Pick out each line below that contains the word "Open" with the same capitalization, and copy those lines.
━━ Exercise data
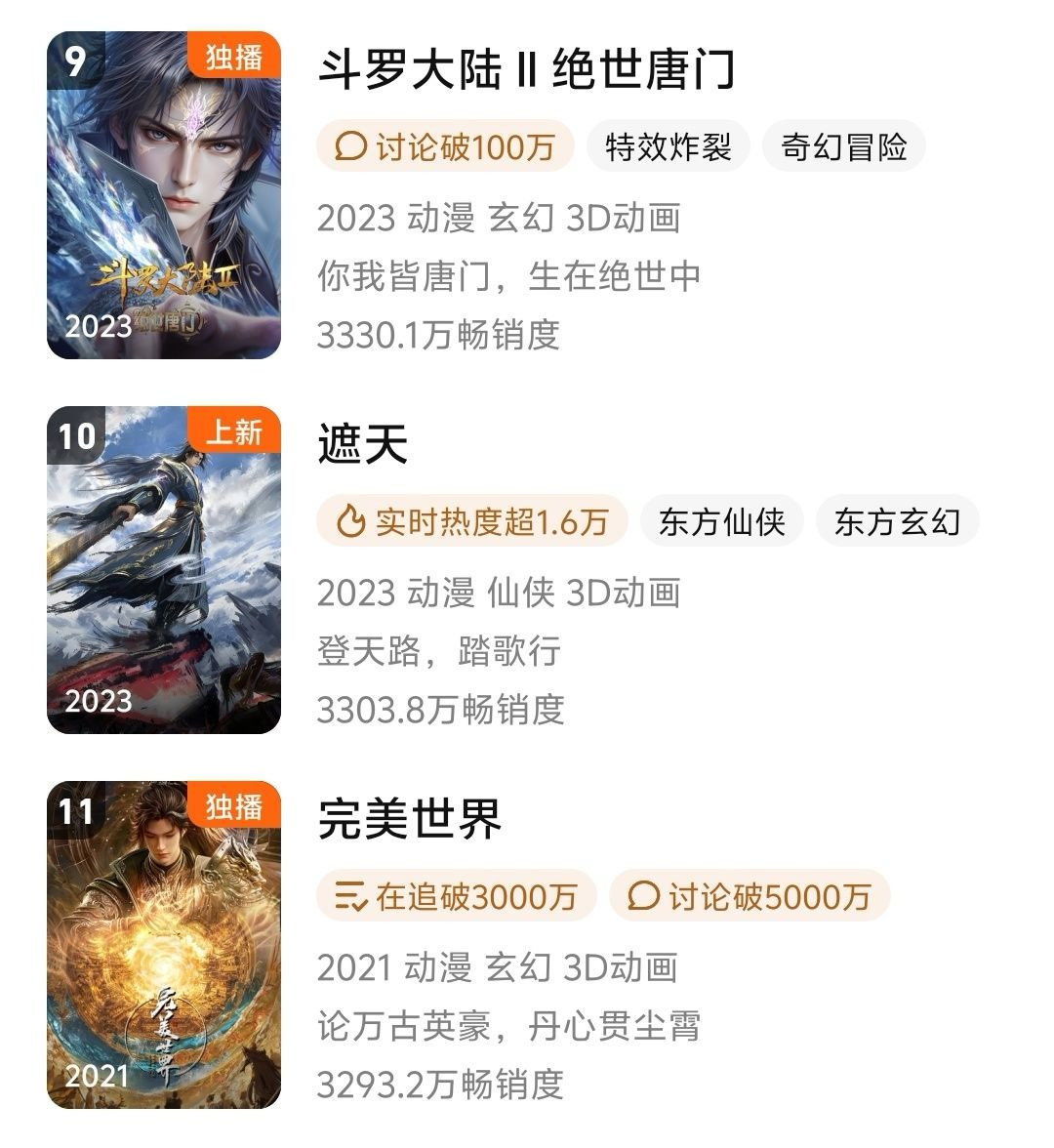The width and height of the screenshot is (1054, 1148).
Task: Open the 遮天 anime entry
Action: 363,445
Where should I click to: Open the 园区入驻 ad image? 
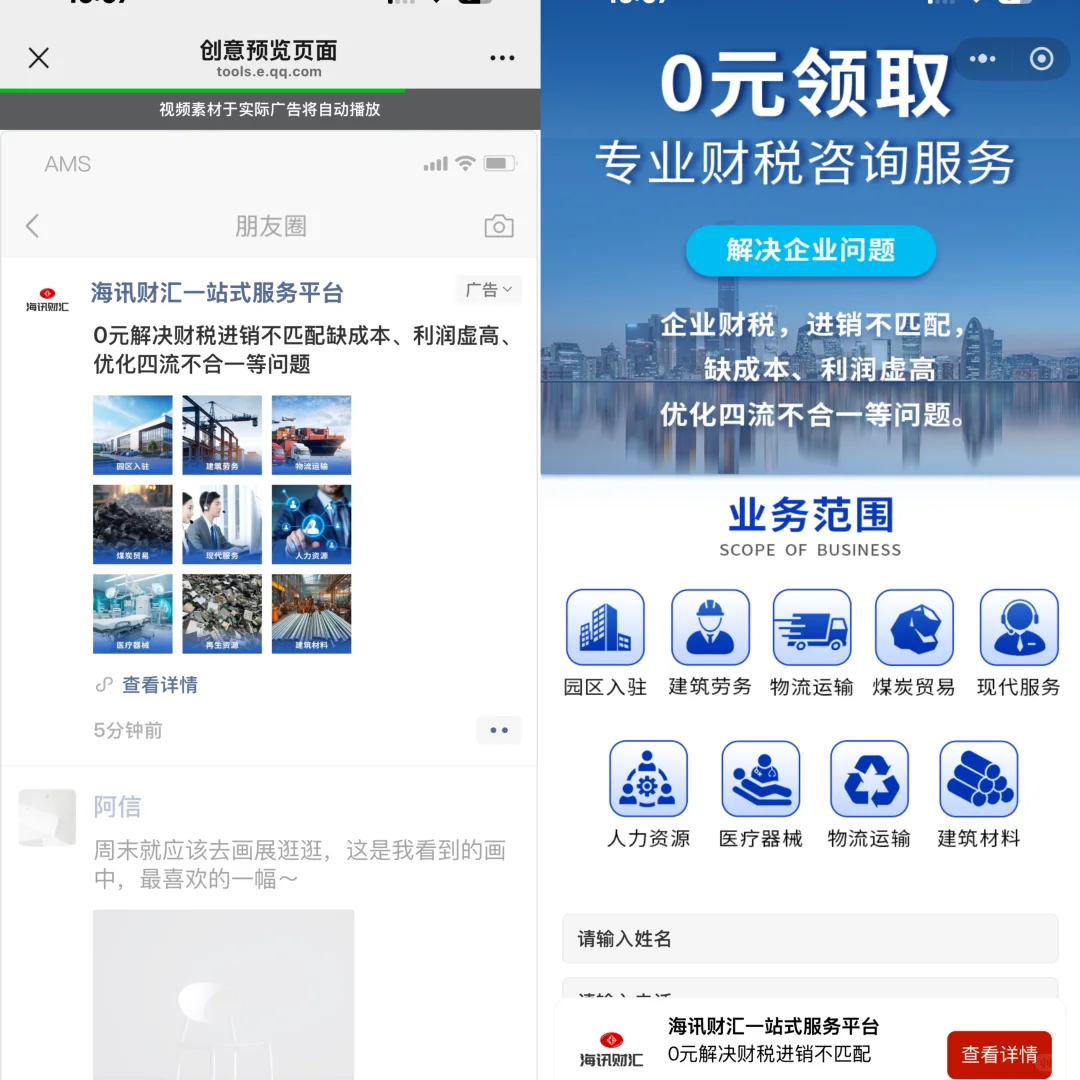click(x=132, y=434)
━━━━
> _The answer_:
Task: Open the 遮天 anime entry
Where should I click to: Open the 园区入驻 ad image? 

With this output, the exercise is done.